According to a Google search (because of course I had to Google what exactly self-care is):
Self care includes any intentional actions you take to care for your physical, mental and emotional health. Good self-care is a challenge for many people and it can be especially challenging for survivors of interpersonal violence and abuse. It can also be an important part of the healing process.
Intentional actions I take to care for my physical, mental and emotional health? *Crickets chirping*
I’ve realized lately with everything I’ve gone through in the past 2 years, between a divorce, selling a house, buying a condo and moving and then very serious job insecurity, I have put myself last. Being a single parent and desperately wanting to help my daughter cope with her parents being apart has meant weekly child psych appointments that involve an hour and a half of driving on top of the daily grind of wake up/do breakfast/make lunches/do drop off/work all day/do pick up/do dinner/do shower time/do bedtime. Throw into the mix that I’ve been sick a lot this year and let’s just say I’m almost running on empty.
I highly value giving back to those around me, lifting other people up and making sure people are cared for and loved. Like, that’s the entire focus of my life. I really thought, until recently, that I had the ability to give endlessly. That no matter what I was going through in my life, I’d never lose my ability to do special things for people, to think up random acts of kindness, to check in on friends and family from time-to-time so I would always know what’s going on in their lives. It’s been a tough lesson to learn that I can burn out. That I’m shit about self-care. That my reserves are gone.

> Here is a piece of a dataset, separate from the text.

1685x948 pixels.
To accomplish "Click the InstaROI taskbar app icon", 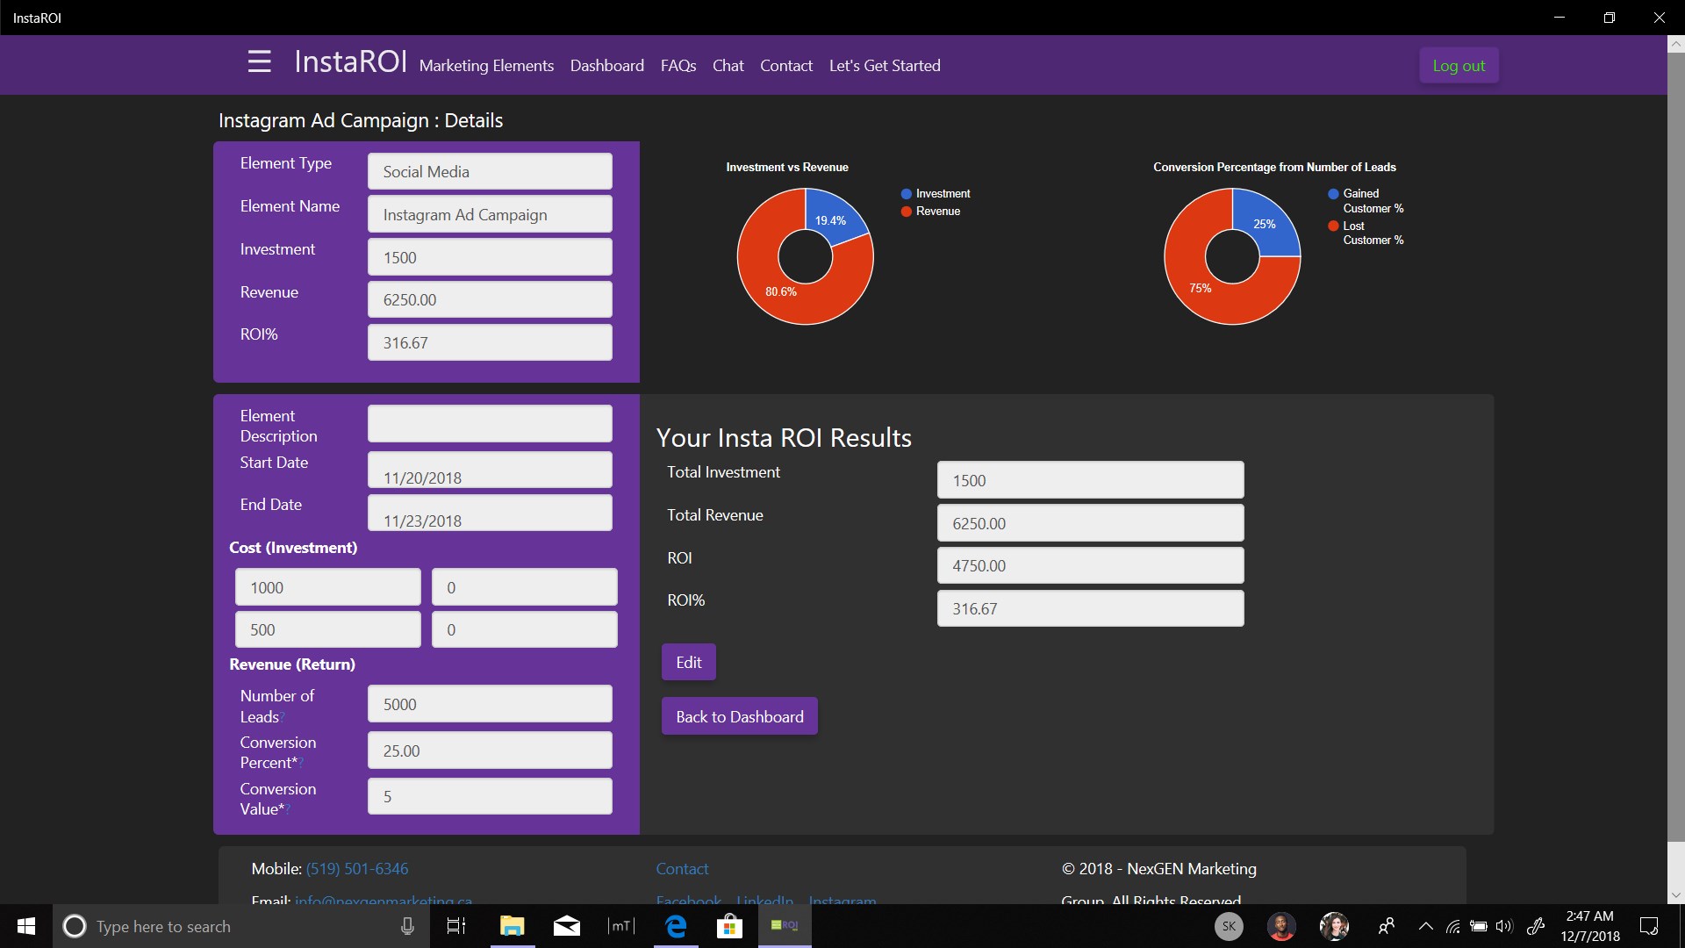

I don’t even know what self-care looks like. It feels indulgent to me (although I would never in a million years think other people’s self-care is an act of indulgence, apparently I only apply this attitude to myself). Honestly, I’d rather not have any needs. I’d prefer to just keep giving and giving and giving because that’s my comfort zone and that’s what I like to do. I truly love sending cards to people in the mail, occasionally paying for the person in line behind me at the coffee shop and being there for people in my life. Why do I have to accept that need to think about myself too? I don’t want to think about myself. I want to live my life in service to others.
But I’m finding that the whole ‘you have to put your life jacket on before you can help other people’ thing might actually be true. But I don’t know what that looks like for me. For as long as I can remember I’ve stuffed down any feelings of need with overeating. Finding actual healthy outlets that make me feel rejuvenated and refreshed so that I can continue to give myself to others feels like a daunting task. But I need to start down this path, as uncomfortable as it may be, so that I can get back to feeling like myself again.